# WORK INSTRUCTIONS:
Taking the entries below, transcribe only the lines starting with the one with "Task: Show ALL time chart range" and going on through the one with "Task: Open the 200 - OK status dropdown", exactly as written, without the pictures.

# Collected data entries:
....................
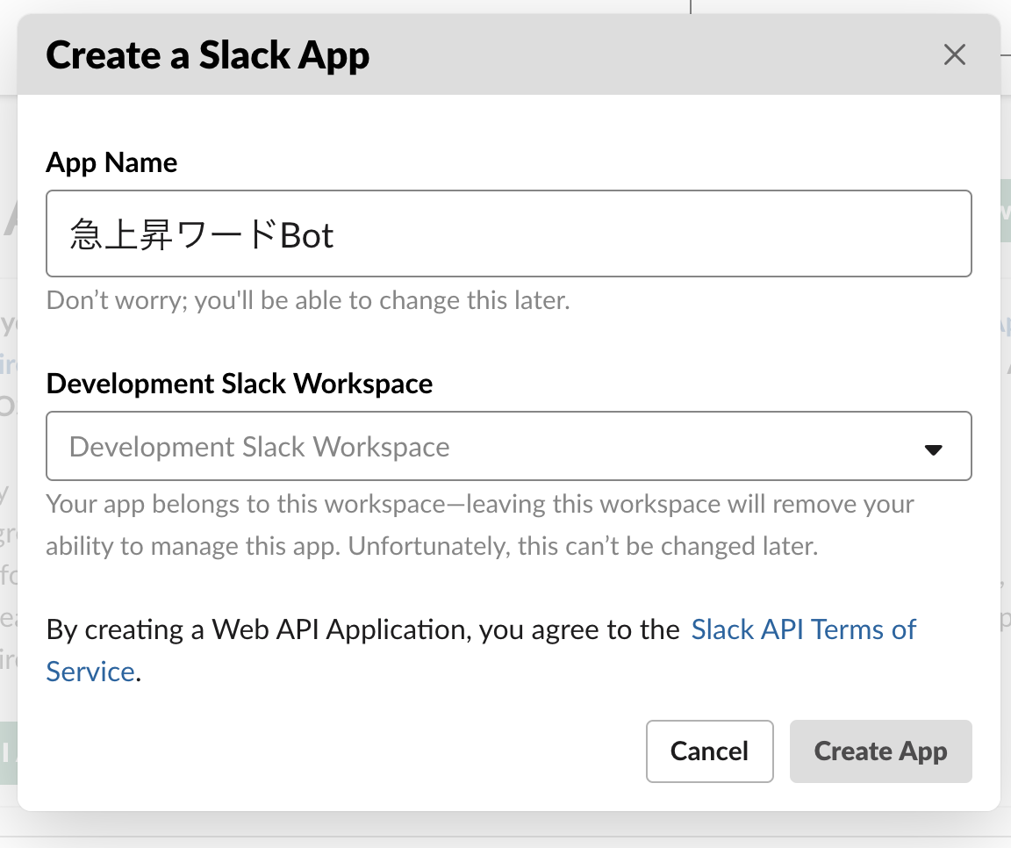Open the Development Slack Workspace dropdown

[508, 446]
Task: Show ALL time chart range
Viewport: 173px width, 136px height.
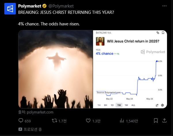Action: [133, 105]
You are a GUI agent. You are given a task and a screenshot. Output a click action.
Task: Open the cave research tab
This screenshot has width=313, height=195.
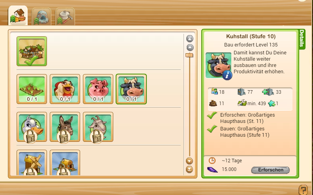[x=41, y=17]
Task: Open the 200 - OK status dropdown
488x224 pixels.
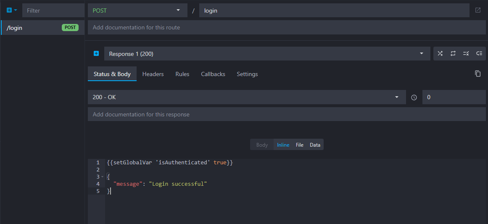Action: pyautogui.click(x=246, y=97)
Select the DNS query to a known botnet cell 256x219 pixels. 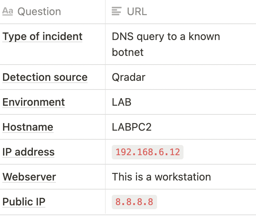181,44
....................
# TASK ANSWER:
Task: Show ALL time chart range
Viewport: 173px width, 136px height.
Action: [133, 105]
You are a GUI agent. You are given a task and a screenshot. Output a click action.
Task: Open the cave research tab
This screenshot has width=313, height=195.
[x=41, y=17]
Task: Open the 200 - OK status dropdown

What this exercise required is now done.